Energía

Transición energética ayudaría a recuperación equitativa tras la pandemia

Un informe sobre las perspectivas mundiales de las energías renovables, muestra que la descarbonización del sistema energético promoverá el crecimiento económico mundial y la mitigación del cambio climático

Teorema Ambiental/Redacción

Abu Dabi, Emiratos Árabes Unidos, 27 de abril de 2020.— De acuerdo con el primer informe sobre las perspectivas mundiales de las energías renovables, Global Renewables Outlook, publicado por la Agencia Internacional de Energías Renovables (IRENA, por sus siglas en inglés), si continúa la transición energética hacia fuentes renovables hay una mayor oportunidad de cumplir los objetivos climáticos internacionales y favorecer el crecimiento económico, crear millones de empleos y mejorar el bienestar humano hacia el 2050.

El informe revela que, si bien la ruta hacia una descarbonización más profunda requiere una inversión total en materia energética de hasta 130 billones de dólares, los beneficios socioeconómicos de dicha inversión serían enormes, entre ellos impulsar un aumento acumulado del PIB mundial, respecto a la situación actual, de 98 billones de dólares desde este momento y hacia el 2050.

Además, se cuadruplicarían los empleos en la energía renovable a 42 millones, se expandiría el empleo en el ámbito de la eficiencia energética a 21 millones, y se agregarían 15 millones en flexibilidad del sistema.

El director general de IRENA, Francesco La Camera, indicó que: “los gobiernos se enfrentan a la difícil tarea de controlar la emergencia sanitaria y al mismo tiempo introducir medidas importantes de estímulo y recuperación.
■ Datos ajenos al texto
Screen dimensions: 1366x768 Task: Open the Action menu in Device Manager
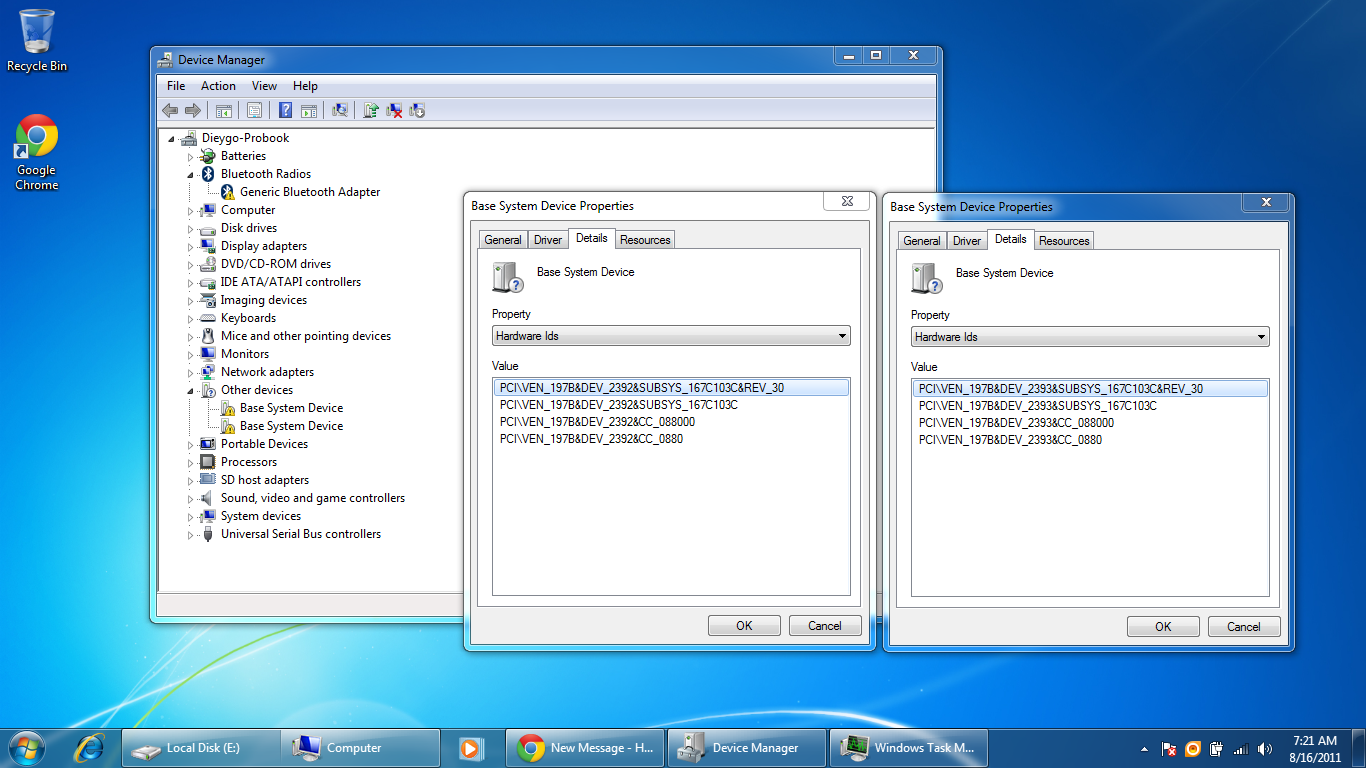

La crisis ha puesto de manifiesto vulnerabilidades profundamente arraigadas del sistema actual. Por lo que este documento ofrece vías para reconstruir economías más sostenibles, equitativas y resilientes mediante la coordinación de esfuerzos de recuperación a corto plazo con los objetivos a medio y largo plazo del Acuerdo de París y la Agenda de las Naciones Unidas para el Desarrollo Sostenible”.
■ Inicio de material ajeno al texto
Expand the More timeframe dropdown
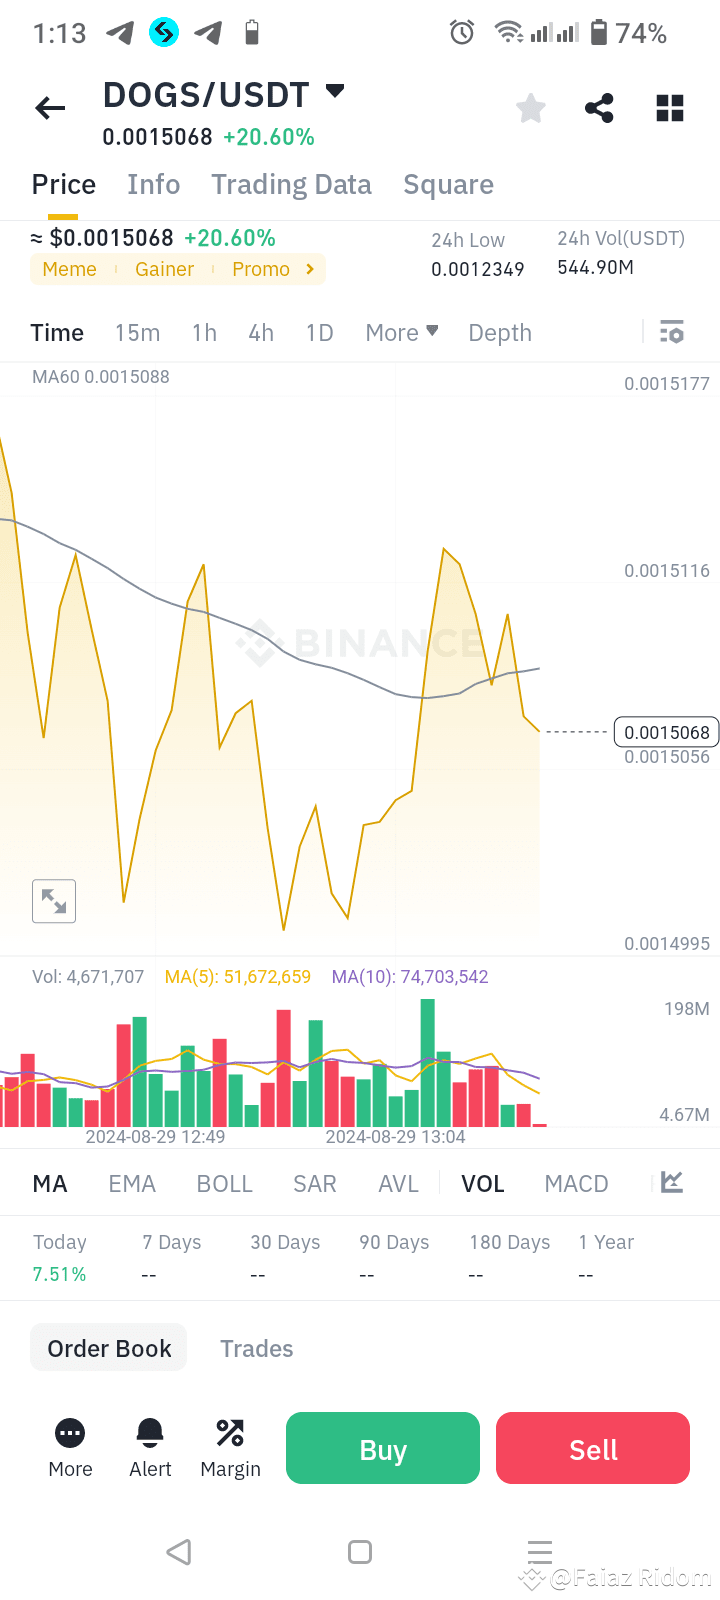The image size is (720, 1600). pos(401,332)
El documento examina los componentes esenciales de un sistema energético y los marcos políticos de las estrategias de inversión necesarios para gestionar la transición. Analiza vías para reducir las emisiones mundiales de dióxido de carbono como mínimo en un 70 por ciento para 2050.
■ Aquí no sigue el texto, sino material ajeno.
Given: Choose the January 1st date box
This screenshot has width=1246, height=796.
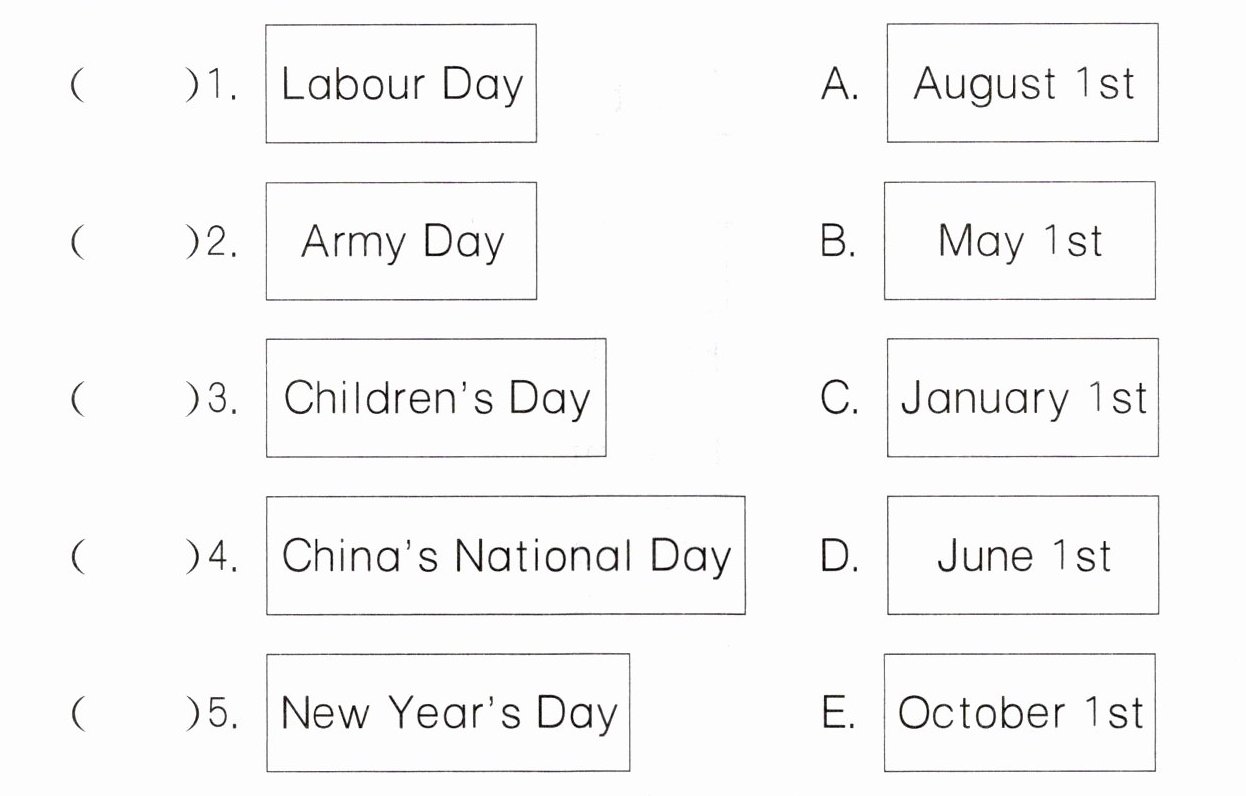Looking at the screenshot, I should (x=1022, y=398).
También reitera que una descarbonización más profunda muestra una ruta hacia las cero emisiones netas y las emisiones cero. Sobre la base de cinco pilares tecnológicos, en especial el hidrógeno verde y la electrificación de uso final ampliada podrían ayudar a reemplazar los combustibles fósiles y reducir las emisiones de la industria pesada y los sectores difíciles de descarbonizar.

El informe demuestra que la inversión en actividades con bajas emisiones se amortizaría con creces, con un ahorro ocho veces superior a los costos, si se tiene en cuenta la reducción de las externalidades ambientales y sanitarias. Una ruta segura para el clima requeriría una inversión acumulada en materia energética de 110 billones de dólares para 2050, pero para conseguir una neutralidad total en las emisiones de carbono habría que sumar otros 20 billones de dólares.

El informe también examina las rutas de transición energética y socioeconómica en diez regiones del mundo. Pese a la diversidad de rutas, se espera que todas las regiones registren mayores cuotas de uso de la energía renovable, con el sureste asiático, América Latina, la Unión Europea y África Subsahariana a punto de alcanzar cuotas de entre el 70 y 80 por ciento de sus fuentes de energía combinadas para el 2050.

Asimismo, se espera un incremento generalizado de la electrificación de usos finales, como la calefacción y el transporte, superándose el 50 por ciento en Asia Oriental, América del Norte y gran parte de Europa. Además, todas las regiones mejorarían considerablemente su bienestar y registrarían aumentos netos de empleo en el sector energético, a pesar de las pérdidas en los combustibles fósiles.

Sin embargo, el incremento del empleo regional en el conjunto de la economía se distribuye de manera desigual. Si bien el crecimiento del PIB regional registraría una variación significativa, la mayoría de las regiones pueden esperar ganancias.

El informe concluye que intensificar la coordinación a escala internacional, regional y nacional será igualmente importante, orientando el apoyo financiero hacia donde sea más necesario, incluyendo los países y comunidades más vulnerables.